I goofily dance over to my pals. Shit. These r strangers. Just… dance past them to my actual friends. Oh no. Help I need 2 find some1 I know
I’m so progressive, I lock the car doors when white people walk by.
DICKENS: I’ve got writers block… I’ll have a martini, Bob.
BARTENDER: Olive or twist?
DICKENS: *looks into camera*
“When I’m done shitting on your car I’m going to watch your wife undress through her window”-Birds
AI could never write that episode of Bones where the serial killer imprinted malware onto the victim’s bones, so when they got scanned in the lab the computers got a virus and set themselves on fire
At the bank and the teller asked the guy in front of me “how are you doing” and he took a deep breath and said “not great my cat f****ng hates me”
So it’s my turn and I go “that was the weirdest thing I’ve heard waiting in line here” and the teller says “I’ve met his cat. She does hate him.”
What is happening?
[being murdered at Best Buy]
Murderer: *murdering me*
Me: *being murdered*
Employee: would you guys like to buy an extended warranty
My kids say I need to stop trying to embarrass them but joke’s on them because I’m not even trying.
If I had gone to Rydell High, I would have walked right up to Rizzo and asked, “Rizzo? Is that short for Chorizzo?”

Dataset content:
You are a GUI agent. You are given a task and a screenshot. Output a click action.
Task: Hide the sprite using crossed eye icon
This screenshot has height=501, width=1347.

Your objective:
Output the stretch of the joke collection from "I goofily dance" through "a martini, Bob.", reproducing every word and punctuation mark unchanged.

Result of this exercise:
I goofily dance over to my pals. Shit. These r strangers. Just… dance past them to my actual friends. Oh no. Help I need 2 find some1 I know
I’m so progressive, I lock the car doors when white people walk by.
DICKENS: I’ve got writers block… I’ll have a martini, Bob.